*Assignment*: Return the data below exactly, but only from the line containing "Screen dimensions: 879x516" through the line containing "Given: Click the Martin Stefko contact cell", with both of those lines included.

[[ Material provided open ]]

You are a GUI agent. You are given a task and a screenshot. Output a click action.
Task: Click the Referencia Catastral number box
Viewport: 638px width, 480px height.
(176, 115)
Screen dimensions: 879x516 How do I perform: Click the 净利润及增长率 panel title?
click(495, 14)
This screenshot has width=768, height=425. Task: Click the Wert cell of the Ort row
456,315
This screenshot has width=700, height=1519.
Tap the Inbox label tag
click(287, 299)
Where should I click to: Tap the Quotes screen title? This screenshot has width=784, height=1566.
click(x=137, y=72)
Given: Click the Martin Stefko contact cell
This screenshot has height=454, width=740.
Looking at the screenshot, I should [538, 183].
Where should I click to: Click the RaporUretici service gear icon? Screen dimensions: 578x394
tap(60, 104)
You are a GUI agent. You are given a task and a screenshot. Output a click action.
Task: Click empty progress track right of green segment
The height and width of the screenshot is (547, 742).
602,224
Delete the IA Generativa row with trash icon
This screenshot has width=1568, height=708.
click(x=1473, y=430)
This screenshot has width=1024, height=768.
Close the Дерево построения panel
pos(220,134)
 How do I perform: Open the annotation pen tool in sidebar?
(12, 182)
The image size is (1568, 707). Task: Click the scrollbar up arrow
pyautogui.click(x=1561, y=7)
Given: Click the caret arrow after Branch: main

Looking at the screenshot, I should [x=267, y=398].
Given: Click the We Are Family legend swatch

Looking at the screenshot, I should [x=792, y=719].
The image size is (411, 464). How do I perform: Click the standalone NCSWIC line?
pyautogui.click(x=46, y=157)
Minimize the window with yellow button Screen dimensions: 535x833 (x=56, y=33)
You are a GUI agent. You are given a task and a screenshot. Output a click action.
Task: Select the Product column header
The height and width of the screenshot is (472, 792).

[[ Material provided closed ]]

*Result of the exercise*:
Screen dimensions: 879x516 How do I perform: Click the 净利润及增长率 panel title?
click(495, 14)
This screenshot has width=768, height=425. Task: Click the Wert cell of the Ort row
456,315
This screenshot has width=700, height=1519.
Tap the Inbox label tag
click(287, 299)
Where should I click to: Tap the Quotes screen title? This screenshot has width=784, height=1566.
click(x=137, y=72)
Given: Click the Martin Stefko contact cell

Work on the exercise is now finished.